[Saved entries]

▼

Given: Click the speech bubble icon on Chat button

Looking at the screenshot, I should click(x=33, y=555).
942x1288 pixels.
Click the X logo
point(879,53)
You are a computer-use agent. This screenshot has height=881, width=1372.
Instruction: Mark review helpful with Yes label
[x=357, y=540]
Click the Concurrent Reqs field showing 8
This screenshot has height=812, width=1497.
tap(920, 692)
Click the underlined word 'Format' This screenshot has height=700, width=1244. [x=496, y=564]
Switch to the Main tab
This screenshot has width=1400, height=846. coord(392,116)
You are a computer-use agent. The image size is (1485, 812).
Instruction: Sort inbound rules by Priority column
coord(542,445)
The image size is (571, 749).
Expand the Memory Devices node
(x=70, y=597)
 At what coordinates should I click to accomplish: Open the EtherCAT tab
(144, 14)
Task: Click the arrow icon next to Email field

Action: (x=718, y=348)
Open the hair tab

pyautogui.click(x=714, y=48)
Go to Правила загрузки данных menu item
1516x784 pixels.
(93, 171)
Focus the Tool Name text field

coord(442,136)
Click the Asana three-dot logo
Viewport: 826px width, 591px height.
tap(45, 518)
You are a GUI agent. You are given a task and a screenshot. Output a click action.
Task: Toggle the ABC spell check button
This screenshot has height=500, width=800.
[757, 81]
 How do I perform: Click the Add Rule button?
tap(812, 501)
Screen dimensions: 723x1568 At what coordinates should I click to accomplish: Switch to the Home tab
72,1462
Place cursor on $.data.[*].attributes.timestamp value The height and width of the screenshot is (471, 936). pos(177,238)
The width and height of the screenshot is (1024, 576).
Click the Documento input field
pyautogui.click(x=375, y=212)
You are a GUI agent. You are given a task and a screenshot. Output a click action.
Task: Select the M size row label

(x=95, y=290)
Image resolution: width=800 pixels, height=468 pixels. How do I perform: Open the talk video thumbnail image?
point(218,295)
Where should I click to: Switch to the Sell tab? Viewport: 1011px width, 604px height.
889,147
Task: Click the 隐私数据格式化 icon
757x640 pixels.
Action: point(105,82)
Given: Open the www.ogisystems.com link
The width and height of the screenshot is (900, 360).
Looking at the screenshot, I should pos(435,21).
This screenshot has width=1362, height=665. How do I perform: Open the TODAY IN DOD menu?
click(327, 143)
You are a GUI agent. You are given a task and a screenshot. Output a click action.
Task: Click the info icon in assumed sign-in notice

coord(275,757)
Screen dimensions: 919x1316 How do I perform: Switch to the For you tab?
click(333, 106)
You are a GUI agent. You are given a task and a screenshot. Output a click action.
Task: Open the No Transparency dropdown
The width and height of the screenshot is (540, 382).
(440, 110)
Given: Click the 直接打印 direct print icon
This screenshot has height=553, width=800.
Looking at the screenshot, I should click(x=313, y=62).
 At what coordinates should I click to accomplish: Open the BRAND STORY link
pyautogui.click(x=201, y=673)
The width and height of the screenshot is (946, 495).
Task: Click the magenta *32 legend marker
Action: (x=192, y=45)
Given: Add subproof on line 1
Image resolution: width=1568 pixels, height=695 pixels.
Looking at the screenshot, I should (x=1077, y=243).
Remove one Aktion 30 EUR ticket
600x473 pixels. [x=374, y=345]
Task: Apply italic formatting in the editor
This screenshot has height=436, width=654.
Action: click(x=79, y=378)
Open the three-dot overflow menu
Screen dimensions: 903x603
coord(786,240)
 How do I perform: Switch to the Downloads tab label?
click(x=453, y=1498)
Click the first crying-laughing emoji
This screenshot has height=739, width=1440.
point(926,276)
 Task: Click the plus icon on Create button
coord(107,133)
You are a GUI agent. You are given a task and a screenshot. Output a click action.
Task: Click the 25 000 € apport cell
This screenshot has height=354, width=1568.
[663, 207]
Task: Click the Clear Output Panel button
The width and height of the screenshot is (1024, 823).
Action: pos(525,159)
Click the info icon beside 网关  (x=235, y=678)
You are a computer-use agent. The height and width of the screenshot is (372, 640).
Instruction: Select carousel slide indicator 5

▲

• [What the task asks]: Select the lines from the entries that include the word "computer".

• [Your response]:
You are a computer-use agent. This screenshot has height=881, width=1372.
You are a computer-use agent. The image size is (1485, 812).
You are a computer-use agent. The height and width of the screenshot is (372, 640).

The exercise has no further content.